How to practice non-obsessive competitor awareness
To play the devils advocate to myself, it is good to have a level of competitor awareness. You often see posts about “you don’t have competition” but I disagree, it’s naive to think you’re the only business a potential customer is evaluating.
Firstly, keep in mind that your competition is relevant to the channel your customer is exploring. If you had a bricks-and-mortar business two doors down from a competitor, then people who are window-shopping would be comparing your two businesses. If they were on Google researching, then whomever else they find there is your competition.
Your competition is not the one that manages to get under your skin, so firstly identify (properly) who is your competitor in which places. Then identify what’s important to know about that competition in that space.
- Separate yourself from the research into your competitors, have someone else do the grunt work and just report their findings to you.
- Use tools to get more factual data rather than working off of assumptions.
- Never ever make decisions based on your competitors positioning or actions when you feel you’re being influenced by emotion(s).

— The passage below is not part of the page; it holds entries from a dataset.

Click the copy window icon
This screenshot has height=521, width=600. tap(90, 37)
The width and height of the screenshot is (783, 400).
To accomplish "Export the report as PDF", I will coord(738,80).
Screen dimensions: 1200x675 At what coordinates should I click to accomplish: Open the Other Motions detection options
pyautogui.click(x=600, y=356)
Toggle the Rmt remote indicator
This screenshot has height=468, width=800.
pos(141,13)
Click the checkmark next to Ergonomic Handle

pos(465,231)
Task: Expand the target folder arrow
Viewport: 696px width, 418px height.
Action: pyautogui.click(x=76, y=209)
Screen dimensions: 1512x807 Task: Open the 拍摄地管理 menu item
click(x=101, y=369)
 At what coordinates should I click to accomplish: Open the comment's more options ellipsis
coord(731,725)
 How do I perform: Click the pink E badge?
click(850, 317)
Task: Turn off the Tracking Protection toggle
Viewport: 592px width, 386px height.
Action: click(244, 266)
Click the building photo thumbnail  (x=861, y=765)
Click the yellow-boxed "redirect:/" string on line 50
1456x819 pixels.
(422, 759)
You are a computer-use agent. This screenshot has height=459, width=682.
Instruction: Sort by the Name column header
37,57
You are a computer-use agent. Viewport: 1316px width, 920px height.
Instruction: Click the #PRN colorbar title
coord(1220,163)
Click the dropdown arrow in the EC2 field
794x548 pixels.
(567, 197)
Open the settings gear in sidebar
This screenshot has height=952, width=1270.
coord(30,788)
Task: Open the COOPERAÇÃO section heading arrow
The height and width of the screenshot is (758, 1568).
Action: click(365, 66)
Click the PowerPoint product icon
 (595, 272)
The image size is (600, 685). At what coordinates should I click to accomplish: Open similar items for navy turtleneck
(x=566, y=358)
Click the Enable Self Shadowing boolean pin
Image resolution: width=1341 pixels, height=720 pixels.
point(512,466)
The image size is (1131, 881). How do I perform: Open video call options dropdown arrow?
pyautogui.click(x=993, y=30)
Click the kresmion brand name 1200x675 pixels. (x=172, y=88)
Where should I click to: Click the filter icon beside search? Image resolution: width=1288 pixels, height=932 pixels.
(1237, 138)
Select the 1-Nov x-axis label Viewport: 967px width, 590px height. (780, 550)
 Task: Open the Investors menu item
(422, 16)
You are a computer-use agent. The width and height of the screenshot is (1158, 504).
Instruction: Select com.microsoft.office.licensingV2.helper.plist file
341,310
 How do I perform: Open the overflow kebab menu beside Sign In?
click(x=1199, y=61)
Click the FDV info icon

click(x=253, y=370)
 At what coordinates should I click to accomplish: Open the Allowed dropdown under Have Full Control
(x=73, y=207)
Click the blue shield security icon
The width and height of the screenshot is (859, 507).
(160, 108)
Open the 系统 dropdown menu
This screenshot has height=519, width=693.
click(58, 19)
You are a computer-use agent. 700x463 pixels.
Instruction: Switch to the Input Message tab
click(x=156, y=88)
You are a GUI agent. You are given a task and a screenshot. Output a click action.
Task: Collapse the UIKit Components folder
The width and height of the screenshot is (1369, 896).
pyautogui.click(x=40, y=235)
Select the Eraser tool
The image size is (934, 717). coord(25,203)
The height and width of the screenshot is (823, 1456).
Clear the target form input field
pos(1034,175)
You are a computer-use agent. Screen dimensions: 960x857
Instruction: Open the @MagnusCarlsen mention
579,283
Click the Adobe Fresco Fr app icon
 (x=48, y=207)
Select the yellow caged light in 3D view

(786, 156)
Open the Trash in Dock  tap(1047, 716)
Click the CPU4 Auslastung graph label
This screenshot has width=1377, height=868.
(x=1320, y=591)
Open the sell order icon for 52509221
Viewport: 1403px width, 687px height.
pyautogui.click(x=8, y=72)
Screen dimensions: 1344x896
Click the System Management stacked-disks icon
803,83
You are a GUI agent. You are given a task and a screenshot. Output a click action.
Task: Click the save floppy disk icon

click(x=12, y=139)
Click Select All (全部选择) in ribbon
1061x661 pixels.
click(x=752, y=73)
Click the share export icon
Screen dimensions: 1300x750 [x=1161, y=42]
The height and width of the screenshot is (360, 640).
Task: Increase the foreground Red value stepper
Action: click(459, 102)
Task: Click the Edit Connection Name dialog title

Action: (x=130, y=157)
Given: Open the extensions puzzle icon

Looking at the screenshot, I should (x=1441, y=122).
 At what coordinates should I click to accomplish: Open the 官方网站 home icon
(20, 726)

- Learn or outsource decisions you need to make that are influenced by things you don’t know. If you’re not sure how AdWords Ad Rank system works then learn it or outsource the decision/action on how to “get number one spot” on a keyword.
- Lastly, have your own goals and your own strategy. You’ll never win by copying the rest, model the parts that work and innovate in your own business to do better. Use your competitor awareness as a data source to make smart decisions on your own strategy.
- Stay focused on your own end game.
Are you competition obsessed? What are the naughty behaviours you catch yourself doing?